### Tâches écrites
a. Restituez mot pour mot le passage du texte sur l'Institut Perimeter qui commence à « À l’époque, il » et se termine à « à l’Institut Perimeter. ».
b. Rédigez la suite du texte sur l'Institut Perimeter à partir de sa dernière phrase.

### Texte fourni

+--

Il a récemment terminé son mandat de cinq ans comme directeur général et est retourné à la recherche à temps plein à Perimeter, où il occupe maintenant le poste de directeur émérite et la Chaire Isaac Newton en physique théorique, financée par BMO Groupe financier.
« Pour moi, ç’a été un parcours incroyable — et ce n’est pas terminé », confie-t-il. « J’ai eu la chance de participer à la fondation d’un institut, de contribuer à créer quelque chose de nouveau et d’important à partir de rien. Et je me dis que j’ai été drôlement chanceux. Peu de gens ont cette opportunité dans leur vie, et j’en suis profondément reconnaissant. »
« C’était un travail passionnant, mais aussi exigeant », se rappelle-t-il. En plus de l’excitation scientifique, il fallait prendre d’innombrables décisions : comment gérer un institut autrement, comment repérer et recruter les meilleurs talents à tous les niveaux — des étudiant·e·s aux professeur·e·s —, comment nouer des partenariats, et avec qui. L’équipe accueillait aussi des visiteur·euse·s du monde entier pour leur montrer ce qui se passait à Waterloo.
« L’Institut a bénéficié du soutien et de la bonne volonté de nombreux acteurs — les gouvernements fédéral et provincial, le conseil d’administration, les scientifiques de renom du comité consultatif scientifique, l’Université de Waterloo, et la communauté locale », souligne-t-il.
Myers tient aussi à exprimer une gratitude particulière envers Mike Lazaridis pour son appui et les opportunités qu’il a offertes au fil des ans. « Nous lui devons toutes et tous une immense reconnaissance : sans Mike et sa vision, l’Institut Perimeter n’existerait tout simplement pas. »
Michele Mosca
Professeur associé à l’Institut Perimeter, professeur à l’Institut d’informatique quantique de l’Université de Waterloo
Titulaire d’un doctorat en algorithmes de calcul quantique de l’Université d’Oxford obtenu en 1999, Michele Mosca — d’origine canadienne et natif de la région de Windsor — se trouvait déjà à Waterloo au moment du lancement de l’Institut Perimeter.
À l’époque, il mettait sur pied le tout premier groupe de recherche en informatique quantique à l’Université de Waterloo. Aujourd’hui, il est scientifique spécialisé en information quantique à l’Institut d’informatique quantique, en plus d’être professeur associé à l’Institut Perimeter.

+--

### Matériel fourni
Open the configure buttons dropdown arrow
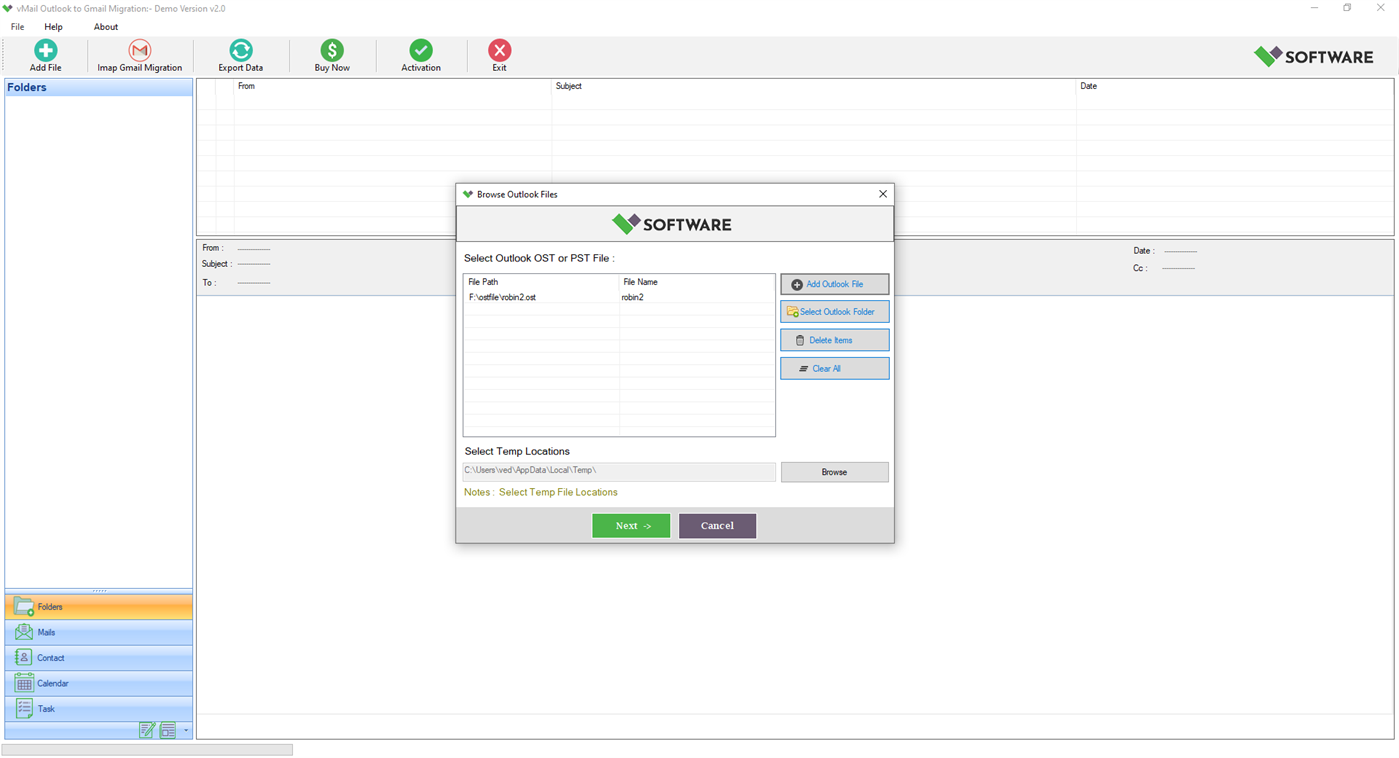 point(184,731)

+--

### Résultats
a.
À l’époque, il mettait sur pied le tout premier groupe de recherche en informatique quantique à l’Université de Waterloo. Aujourd’hui, il est scientifique spécialisé en information quantique à l’Institut d’informatique quantique, en plus d’être professeur associé à l’Institut Perimeter.

b.
Mosca se souvient avoir reçu une note mystérieuse de la part du tout premier directeur, Howard Burton, alors que Perimeter n’était encore qu’un concept. Burton avait déjà communiqué avec Artur Ekert, qui se décrit lui-même comme un « crypto-physicien » — un spécialiste de la cryptographie et de la physique, actif dans le traitement de l’information et les systèmes quantiques à l’Université d’Oxford. Ekert connaissait Mosca, expert en cryptographie post-quantique (qui vise à protéger nos données numériques contre les ordinateurs quantiques capables de briser les systèmes de chiffrement actuels). Le fait qu’Ekert appuie l’idée a grandement influencé la décision de Mosca de lui donner une chance.
Peu de temps après, Mosca se retrouvait en rencontre avec Mike Lazaridis. « Il voyait déjà plus loin, en imaginant tout un écosystème », se rappelle Mosca.
L’idée Perimeter l’intriguait, mais il voulait aussi bâtir un groupe de recherche en informatique quantique à l’université. Lazaridis lui a dit : « Je vais t’aider à faire grandir ce projet. » Et ainsi est né l’Institut d’informatique quantique à l’Université de Waterloo, presque en parallèle avec l’Institut Perimeter, qui est lui resté indépendant.
Mosca se rappelle que l’équipe administrative fondatrice de Perimeter prévoyait initialement louer des bureaux dans le Marsland Centre, une tour à bureaux de Waterloo.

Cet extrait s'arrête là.